China is considering getting Unit 731, a major site of Japan's notorious germ warfare during World War II, included on the United Nations Educational, scientific and Cultural Organization(UNESCO)'s World Heritage List.
"We will apply for world heritage status to let more people in the world know the truth, which may serve to remind us of the barbarity of war," Wang Peng, curator of the 731 Exhibition Hall, was quoted by Tuesday's China Daily as saying.
Located about 20 km south of Harbin, capital of northeast China 's Heilongjiang Province, the site, where some of the most horrible wartime atrocities were carried out on Chinese by a secretive Japanese detachment called Unit 731, shocked the whole world when it was first uncovered nearly 60 years ago.

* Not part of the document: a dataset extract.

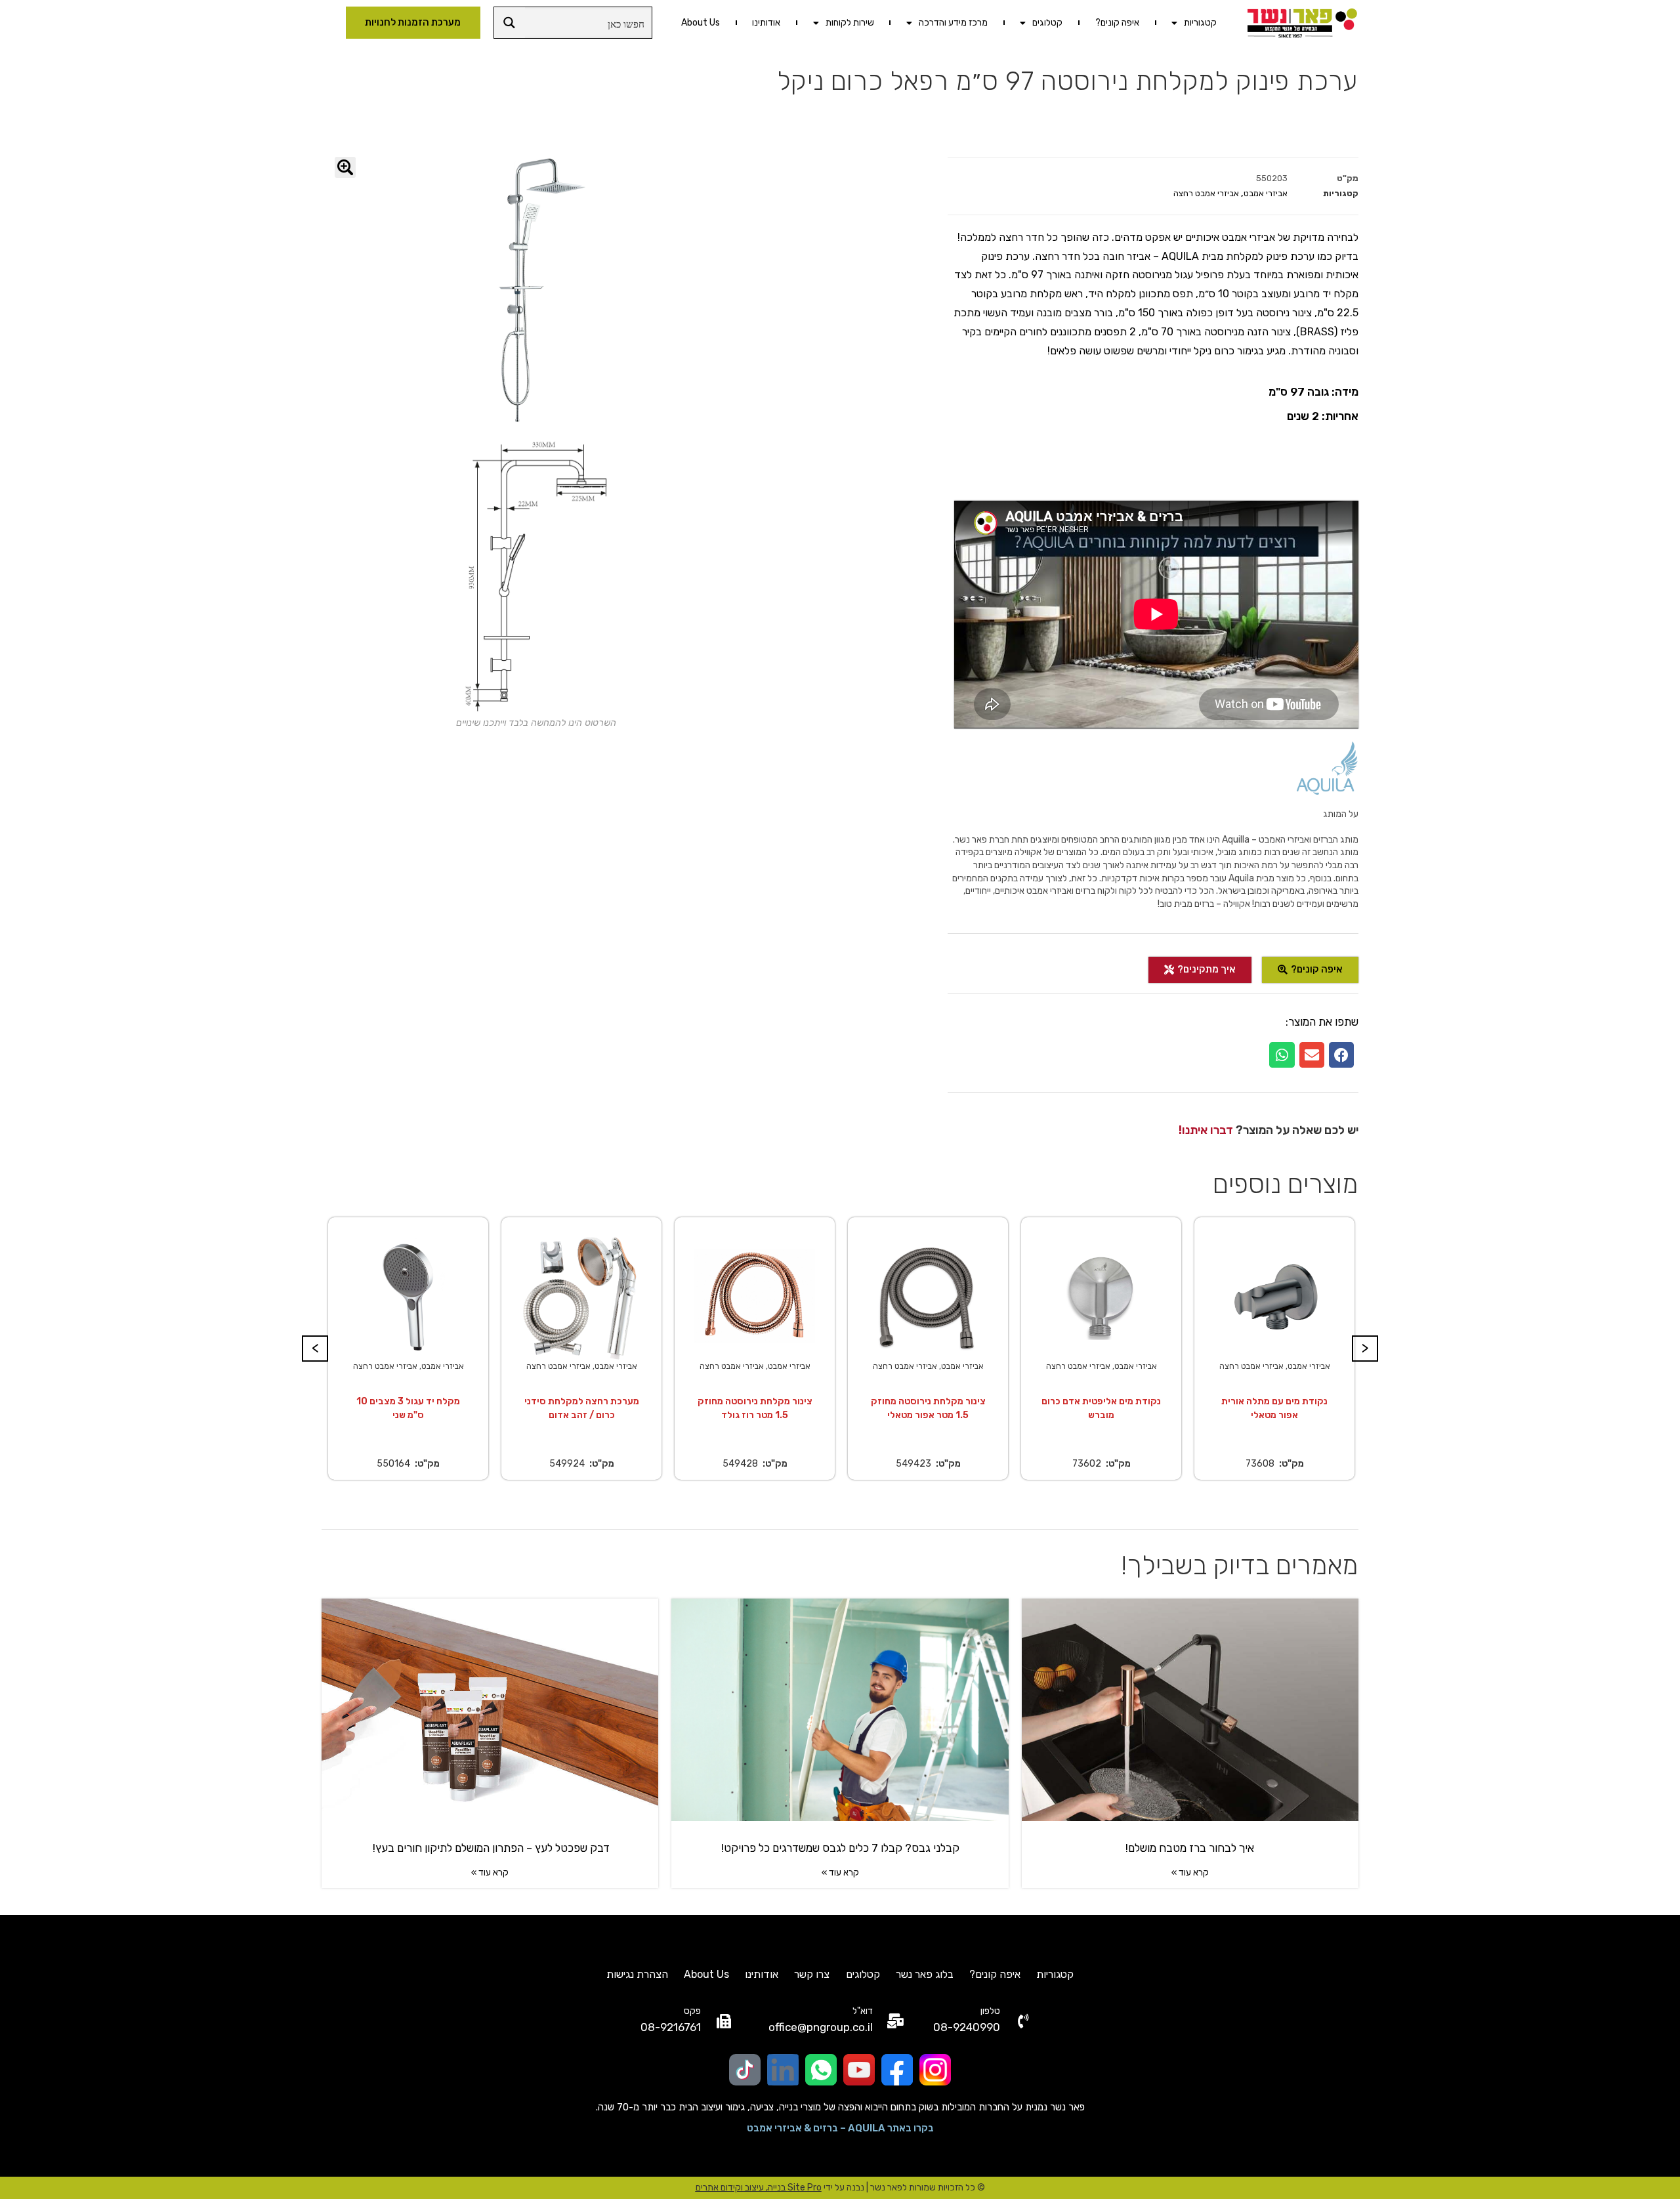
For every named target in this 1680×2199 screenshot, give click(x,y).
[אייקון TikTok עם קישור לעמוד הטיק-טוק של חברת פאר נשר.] (745, 2069)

It was notorious for experimenting on humans who were still alive in order to develop germ weapons, such as bubonic plague, typhoid, anthrax and cholera.
At least 3,000 people, including Chinese civilians, mostly, and Russians, Mongolians, and Koreans, died in the experiments between 1939 and 1945.
Outside the site, thousands of other Chinese, estimated at more than 200,000, were killed by biological weapons produced in the laboratories of Unit 731.
"Unit 731 would have had the capability to wipe out all human beings on earth if it had kept up full production of its weapons for merely one year," Wang said. "They destroyed most of their germ warfare facilities to cover their crimes when they pulled out of China in August 1945."
The original complex, completed in 1939, had more than 150 buildings, including two secret prisons and three crematoriums, and the exhibition hall occupies just a small portion and the core area of it.
Preparations for the application started in 2002 and local experts have since made a plan to triple the exhibition area to 400,000 square meters.
Jin Chengmin, a researcher with the Harbin Municipal Academy of Social Sciences, said there are precedents for war ruins to be given world heritage status.
In 1979, the former Nazi concentration camp Auschwitz in Poland, where thousands upon thousands of Jews were slaughtered, was listed as a World Heritage site.
And in 1996, UNESCO also included Hiroshima Peace Memorial in Japan as a reminder of the first atomic bomb explosion in August 1945.
"The Unit 731 site should also qualify as a world heritage site, " Jin said. "The remaining ruins can serve as a reminder of the horrible atrocities Japanese troops committed in China."
Amid heated international protests, the Japanese education ministry approved on April 5 a new edition of a history textbook which was widely criticized as glorifying Japan's invasion of neighboring countries and covering up wartime crimes.